The Fat Woman Next Door is Pregnant by Michel Tremblay
The Fat Woman Next Door is Pregnant by Michel Tremblay is the fourth of the five books selected Canada Reads 2009 that I have read this winter. Published in 1978, it is the first in a six-book series The Chronicles of the Plateau of Mont Royal. I did not read this book when it was first publ ished and might never have done so if not for the Canada Reads challenge. I would have missed a terrific book. It is a very funny book – and I don’t know about you, but r ight now, surrounded by so much talk of economic doom and gloom occasionally keeping me awake at night, laughing aloud while reading a funny book is a good thing.

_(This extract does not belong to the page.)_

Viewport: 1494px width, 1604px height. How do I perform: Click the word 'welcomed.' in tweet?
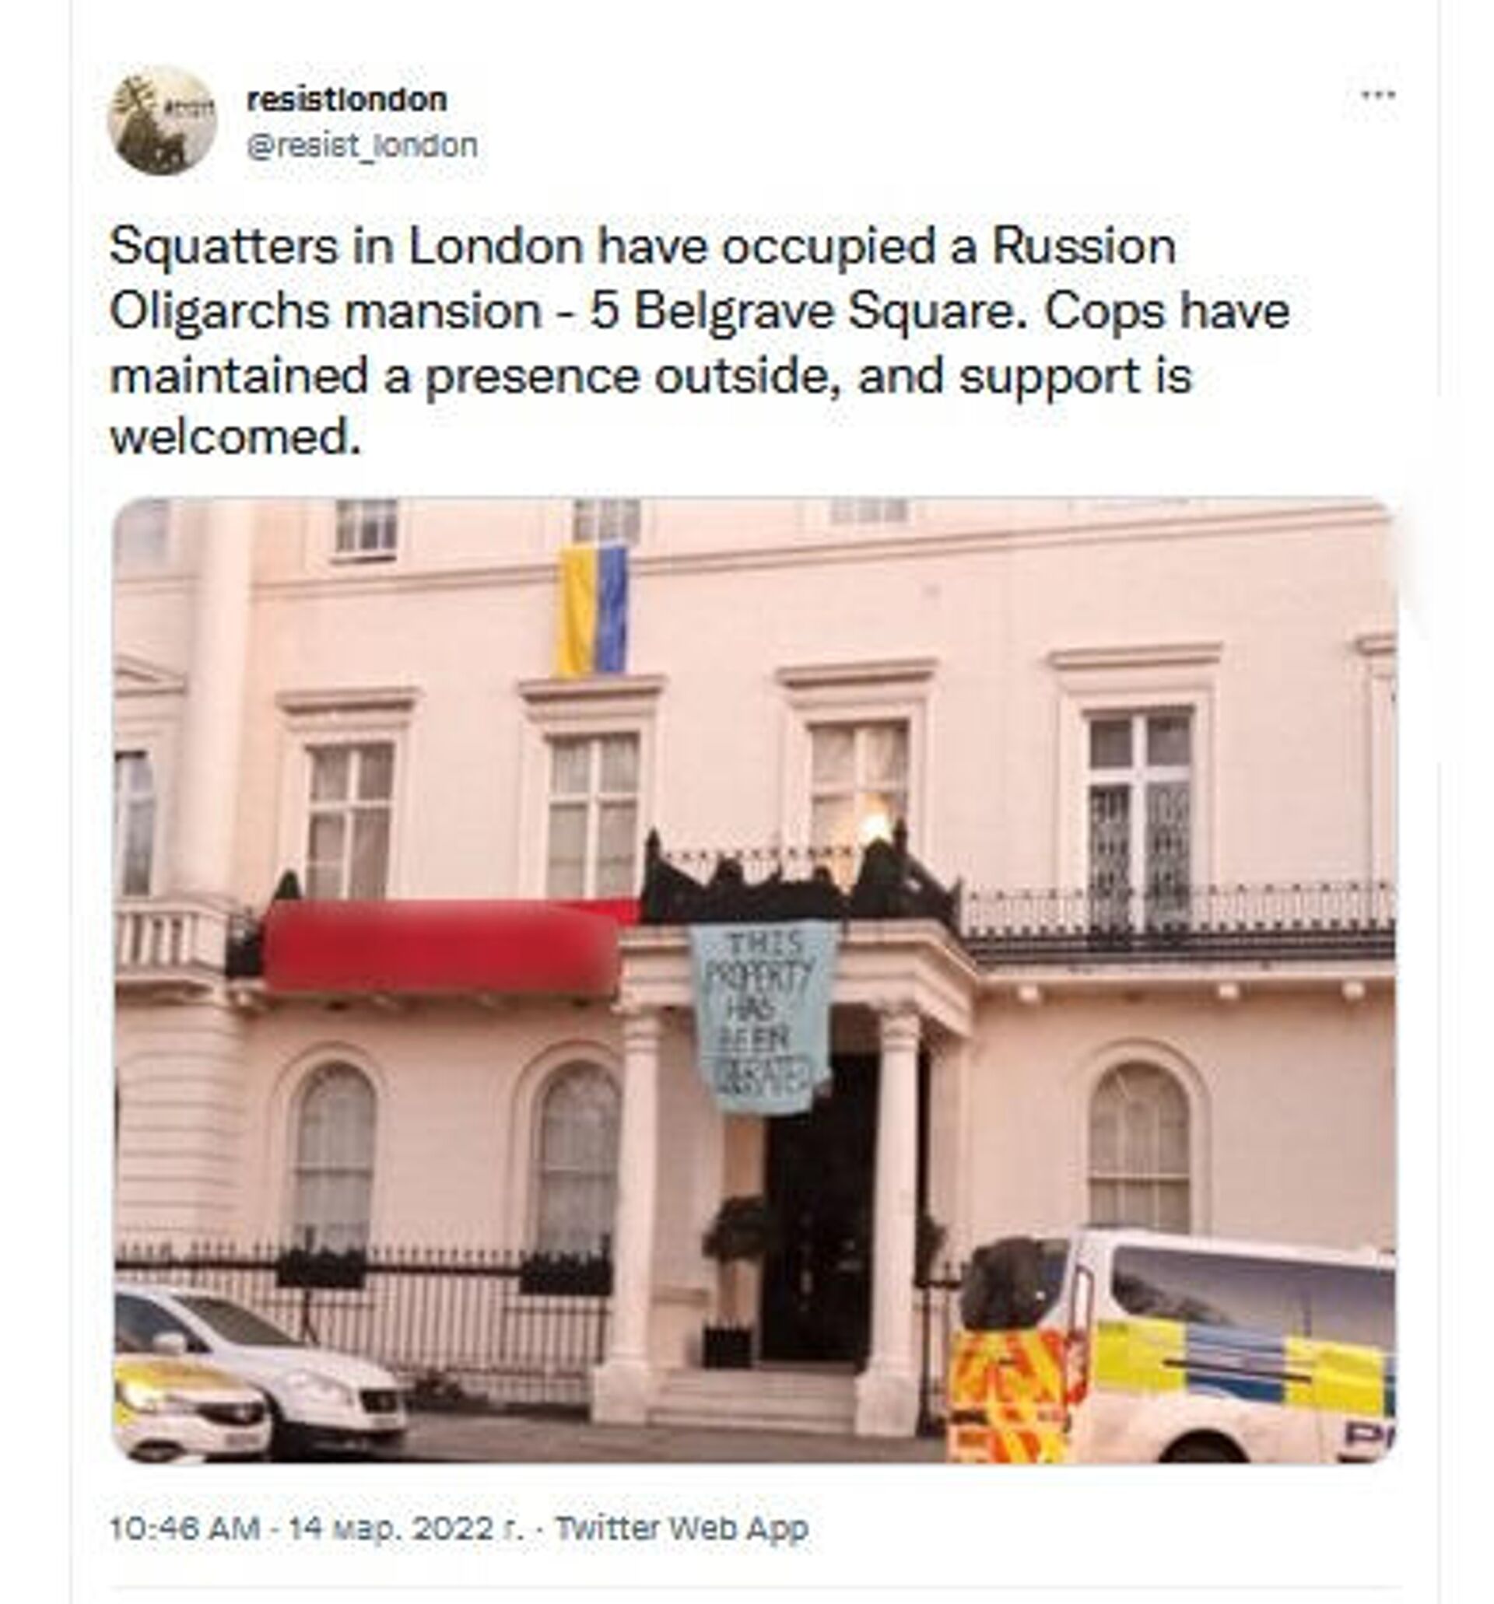[235, 438]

This novel takes place over a single day, May 2, 1942, and begins “Rose, Violette and Mauve were knitting.” The three sisters sit on their balcony, on a day that is unusually warm for one this early in the spring. They are knitting baby booties and watching the neighbours come and go along rue Fabre. I was captured immediately and within pages I discover I am reading the thoughts of a cat – named Duplessis, no less, and loving it.
Along with the cat there is a large, extended family at the centre of the novel - mothers and fathers, a grandmother, assorted cousins, aunts and uncles and various children, all so mixed together that at first it seemed to be just a swarm of family.
Then, as each character is gradually more fully revealed, we come to know them as individuals. Every member of the family and the neighborhood has a role to play – the loving mother who cherishes and nurtures her children; the terrified pregnant woman who has no information about reproduction and childbirth and dared not ask her doctor; a couple of pretty young “working girls,” caring and compassionate, keeping busy with soldiers about to go to war; the grumpy aunt, who feeds the family and desires in her heart to be loved; the nasty grandmother feared and revered; the nosey shopkeeper watching everyone on the street; the dying, retired courtesan who declared “if I had some little ache or pain, I’d knock it out with a twenty-sixer of rye or gin”; the young girl who discovers the power of her budding sexuality while encouraging a dangerous encounter in a playground; and Uncle Edouard who is most certainly gay. And the several “fat women” on the street.
This world is captured through the eyes of the children Marcel and Richard. As Tremblay says “My first vision of the world was of these women who forgot that I was there and who said things they would never have said had they known I was listening.”
This novel is all about the shifting interactions between the characters. One of the sweetest is between the main “fat woman” and her husband Gabriel. Alone in their room talking about the coming baby, so badly wanted by his wife, that in spite of their age making the pregnancy unseemly, he had agreed to her desire for this last child. As they discuss the name of the coming child he says, “I love you, you know.” Doing a little research about Michel Tremblay I discovered that he was in fact born in 1942, a planned child after the death of earlier children – much like that of the “fat woman” and her husband in his novel. He says, “I arrived in their life like a gift from heaven, a treasure that they prized more than any other in the world.”
I suspect that each reader will come away with a different take on what is actually happening in this novel.